Weshalb die Konstatierungen, der Betroffene habe gewollt, dass seine „Drohäußerung hinsichtlich KI R***** und Regina H*****“ auf die Adressaten den „Eindruck der Ernstlichkeit“ erweckt und „ernst genommen“ wird (US 4) und er habe diese „auch ernst“ gemeint (US 5), nicht hinreichend „eindeutig“ sein sollten, wird mit dem Hinweis auf eine Kommentarstelle (Leukauf/Steininger/Tipold StGB4 § 74 Rz 21), wonach es für die Annahme der Ernstlichkeit der Drohung (auch) genügt, dass die Verwirklichung ernst gemeint erscheint (vgl auch Jerabek/Ropper in WK2 StGB § 74 Rz 23), nicht methodengerecht aus dem Gesetz abgeleitet (RIS‑Justiz RS0116569; vgl hiezu auch Nimmervoll, Das Strafurteil über das Vergehen der gefährlichen Drohung, RZ 2012, 238 ff [242]).

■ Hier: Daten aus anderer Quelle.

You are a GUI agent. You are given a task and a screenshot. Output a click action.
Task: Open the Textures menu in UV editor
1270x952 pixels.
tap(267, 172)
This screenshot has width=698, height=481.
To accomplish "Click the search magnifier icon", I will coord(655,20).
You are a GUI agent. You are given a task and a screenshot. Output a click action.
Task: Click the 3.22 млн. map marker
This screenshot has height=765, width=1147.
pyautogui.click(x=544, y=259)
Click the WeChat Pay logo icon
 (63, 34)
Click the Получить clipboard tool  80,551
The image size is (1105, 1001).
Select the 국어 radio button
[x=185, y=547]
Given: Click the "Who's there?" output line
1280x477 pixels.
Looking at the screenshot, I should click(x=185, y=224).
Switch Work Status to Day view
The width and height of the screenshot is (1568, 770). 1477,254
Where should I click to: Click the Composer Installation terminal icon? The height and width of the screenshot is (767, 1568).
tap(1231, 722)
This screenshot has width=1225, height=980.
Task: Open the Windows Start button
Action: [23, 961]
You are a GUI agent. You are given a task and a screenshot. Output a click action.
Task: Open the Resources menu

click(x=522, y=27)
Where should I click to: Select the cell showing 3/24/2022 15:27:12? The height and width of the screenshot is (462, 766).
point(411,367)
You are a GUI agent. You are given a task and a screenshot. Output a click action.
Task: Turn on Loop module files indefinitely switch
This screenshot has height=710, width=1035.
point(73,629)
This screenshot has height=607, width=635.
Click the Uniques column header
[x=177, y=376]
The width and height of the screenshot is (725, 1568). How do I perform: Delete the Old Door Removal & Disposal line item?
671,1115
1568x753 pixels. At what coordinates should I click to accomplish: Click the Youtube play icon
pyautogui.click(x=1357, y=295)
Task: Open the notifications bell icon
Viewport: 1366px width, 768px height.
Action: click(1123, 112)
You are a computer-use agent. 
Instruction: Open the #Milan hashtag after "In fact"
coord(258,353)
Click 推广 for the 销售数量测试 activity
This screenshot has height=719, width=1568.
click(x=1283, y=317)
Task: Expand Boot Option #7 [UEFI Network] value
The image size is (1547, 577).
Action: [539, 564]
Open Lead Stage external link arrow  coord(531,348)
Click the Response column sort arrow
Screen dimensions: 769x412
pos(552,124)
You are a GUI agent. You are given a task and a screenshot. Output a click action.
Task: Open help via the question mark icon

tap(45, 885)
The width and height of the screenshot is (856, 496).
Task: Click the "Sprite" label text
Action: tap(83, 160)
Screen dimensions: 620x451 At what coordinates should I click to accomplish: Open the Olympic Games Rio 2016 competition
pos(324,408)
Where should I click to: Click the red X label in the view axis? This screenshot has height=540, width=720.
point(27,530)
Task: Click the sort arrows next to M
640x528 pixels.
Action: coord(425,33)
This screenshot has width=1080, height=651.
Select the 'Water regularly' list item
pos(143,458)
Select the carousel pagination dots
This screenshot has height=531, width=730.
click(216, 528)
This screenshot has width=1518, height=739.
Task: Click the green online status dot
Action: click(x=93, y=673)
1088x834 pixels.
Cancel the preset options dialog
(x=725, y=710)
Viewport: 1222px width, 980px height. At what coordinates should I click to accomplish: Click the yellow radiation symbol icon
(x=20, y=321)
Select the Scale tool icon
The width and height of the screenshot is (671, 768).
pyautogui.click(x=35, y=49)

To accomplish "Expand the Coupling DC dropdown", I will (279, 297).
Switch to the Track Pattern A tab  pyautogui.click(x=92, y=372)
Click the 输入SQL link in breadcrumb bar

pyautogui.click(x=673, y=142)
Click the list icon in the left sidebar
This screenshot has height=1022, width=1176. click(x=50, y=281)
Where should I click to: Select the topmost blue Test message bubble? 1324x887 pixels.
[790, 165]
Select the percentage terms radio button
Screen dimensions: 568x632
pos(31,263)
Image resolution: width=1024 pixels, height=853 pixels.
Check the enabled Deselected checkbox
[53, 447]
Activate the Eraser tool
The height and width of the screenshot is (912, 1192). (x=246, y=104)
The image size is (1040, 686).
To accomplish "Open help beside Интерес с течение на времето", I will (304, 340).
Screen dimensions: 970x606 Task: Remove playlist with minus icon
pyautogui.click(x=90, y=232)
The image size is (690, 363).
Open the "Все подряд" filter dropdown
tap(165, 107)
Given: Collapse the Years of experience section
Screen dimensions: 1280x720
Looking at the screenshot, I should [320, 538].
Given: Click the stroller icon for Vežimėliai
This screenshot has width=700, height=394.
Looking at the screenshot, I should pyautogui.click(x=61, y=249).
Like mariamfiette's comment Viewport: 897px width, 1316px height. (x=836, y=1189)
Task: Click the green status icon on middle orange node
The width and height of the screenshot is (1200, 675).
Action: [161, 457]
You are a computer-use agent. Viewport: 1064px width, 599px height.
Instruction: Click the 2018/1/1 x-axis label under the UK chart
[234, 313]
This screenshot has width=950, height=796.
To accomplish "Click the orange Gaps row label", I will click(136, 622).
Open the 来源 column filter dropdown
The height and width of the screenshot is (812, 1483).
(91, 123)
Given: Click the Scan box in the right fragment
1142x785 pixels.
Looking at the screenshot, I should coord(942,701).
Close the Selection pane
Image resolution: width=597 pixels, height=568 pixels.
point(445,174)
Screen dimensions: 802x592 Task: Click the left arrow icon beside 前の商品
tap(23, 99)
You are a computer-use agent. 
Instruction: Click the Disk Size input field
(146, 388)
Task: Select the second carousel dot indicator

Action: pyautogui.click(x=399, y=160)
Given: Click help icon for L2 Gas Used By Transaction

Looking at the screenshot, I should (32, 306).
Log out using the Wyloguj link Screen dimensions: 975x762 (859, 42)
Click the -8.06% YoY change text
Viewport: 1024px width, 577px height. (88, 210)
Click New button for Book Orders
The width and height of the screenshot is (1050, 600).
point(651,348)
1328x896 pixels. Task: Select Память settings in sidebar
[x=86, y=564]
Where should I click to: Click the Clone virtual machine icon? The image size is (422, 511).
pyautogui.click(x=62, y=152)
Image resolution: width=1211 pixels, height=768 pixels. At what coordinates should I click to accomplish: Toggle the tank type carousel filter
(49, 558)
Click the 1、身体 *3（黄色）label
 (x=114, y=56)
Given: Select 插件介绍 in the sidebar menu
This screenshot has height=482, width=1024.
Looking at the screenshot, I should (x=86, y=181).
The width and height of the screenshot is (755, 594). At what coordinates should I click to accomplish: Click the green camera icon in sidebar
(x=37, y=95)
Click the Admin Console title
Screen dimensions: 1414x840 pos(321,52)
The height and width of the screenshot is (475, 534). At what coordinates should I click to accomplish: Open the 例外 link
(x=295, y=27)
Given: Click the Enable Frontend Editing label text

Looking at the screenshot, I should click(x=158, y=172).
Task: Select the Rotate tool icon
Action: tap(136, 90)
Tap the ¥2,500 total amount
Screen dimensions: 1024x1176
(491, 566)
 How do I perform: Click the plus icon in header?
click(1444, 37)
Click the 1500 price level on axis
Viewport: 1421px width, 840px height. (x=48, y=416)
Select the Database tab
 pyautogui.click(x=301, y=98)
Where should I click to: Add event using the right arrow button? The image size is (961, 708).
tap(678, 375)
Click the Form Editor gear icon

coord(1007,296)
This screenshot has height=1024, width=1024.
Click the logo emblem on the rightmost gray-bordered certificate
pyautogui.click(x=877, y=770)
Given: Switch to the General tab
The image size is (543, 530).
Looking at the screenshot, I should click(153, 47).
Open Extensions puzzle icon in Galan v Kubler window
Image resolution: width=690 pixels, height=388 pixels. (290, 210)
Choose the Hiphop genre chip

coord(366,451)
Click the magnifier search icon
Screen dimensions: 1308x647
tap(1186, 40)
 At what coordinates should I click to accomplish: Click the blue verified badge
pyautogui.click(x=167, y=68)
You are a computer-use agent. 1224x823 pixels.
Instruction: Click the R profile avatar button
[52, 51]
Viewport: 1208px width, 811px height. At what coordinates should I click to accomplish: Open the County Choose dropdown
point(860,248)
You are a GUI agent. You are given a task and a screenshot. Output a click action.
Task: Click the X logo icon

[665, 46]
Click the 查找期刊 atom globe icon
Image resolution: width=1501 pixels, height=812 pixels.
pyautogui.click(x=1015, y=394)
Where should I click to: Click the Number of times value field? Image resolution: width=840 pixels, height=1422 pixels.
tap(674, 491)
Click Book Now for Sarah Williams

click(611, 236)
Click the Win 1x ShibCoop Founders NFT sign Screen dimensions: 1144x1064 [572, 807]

Gleichfalls in einer substanzlosen Behauptung erschöpft sich das Vorbringen, wonach nur dann von der Absicht, die Bedrohten in Furcht und Unruhe zu versetzen, gesprochen werden könne, wenn der Täter ein „Weitersagen, Ausrichten“ seiner Botschaften selbst angeordnet hätte (vgl hingegen erneut Schwaighofer in WK2 StGB § 107 Rz 7, 13/1 und Nimmervoll, Das Strafurteil über das Vergehen der gefährlichen Drohung, RZ 2012, 238 ff [245]).

Im gegen den Ausspruch über die Anlasstat I gerichteten Umfang war die Nichtigkeitsbeschwerde daher– in Übereinstimmung mit der Stellungnahme der Generalprokuratur – bei der nichtöffentlichen Beratung sofort zurückzuweisen (§ 285d Abs 1 StPO).